Hi!
I'm trying to run a simple update query that reads strings from one graph,
processes them, and stores to another:
------------------------------------------------------------------------------
insert {
graph vice:pageocrdata_clean {
?page vice:ocrtext ?ocr7 .
}
}
where {
graph vice:pageocrdata {
?page vice:ocrtext ?ocr .
}
bind (replace(str(?ocr),'ſ','s') as ?ocr1)
bind (replace(?ocr1,'uͤ','ü') as ?ocr2)
bind (replace(?ocr2,'aͤ','ä') as ?ocr3)
bind (replace(?ocr3,'oͤ','ö') as ?ocr4)
bind (replace(?ocr4,"[⸗—]\n",'') as ?ocr5)
bind (replace(?ocr5,"\n",' ') as ?ocr6)
bind (replace(?ocr6,"[ ]+",' ') as ?ocr7)
}
-------------------------------------------------------------------------------
The source graph has some 250,000 triples that fill the WHERE criterium. The
strings are one to two thousand characters in length.
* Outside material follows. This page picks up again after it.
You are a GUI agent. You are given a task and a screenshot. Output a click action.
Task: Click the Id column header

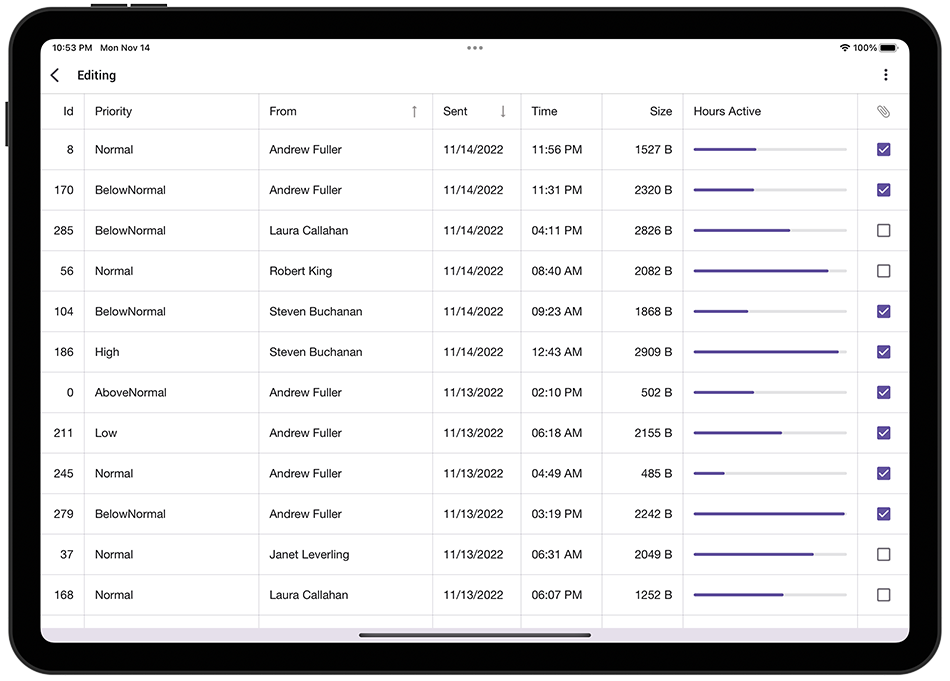click(68, 111)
I'm running the query using the Fuseki web UI, and it ends each time with "Bad
Request (#400) Java heap space". The fuseki log does not show any error except
for the Bad Request #400. I'm quite surprised by this problem, because the
update operation is a simple and straightforward data processing, with no
ordering etc.
I started with -Xmx2G, but even increasing the heap to -Xmx12G only increases
the time it takes for Fuseki to return the same error.
Is there something wrong with the SPARQL above? Is there something that
increases the memory use unnecessarily?
Best,
Harri Kiiskinen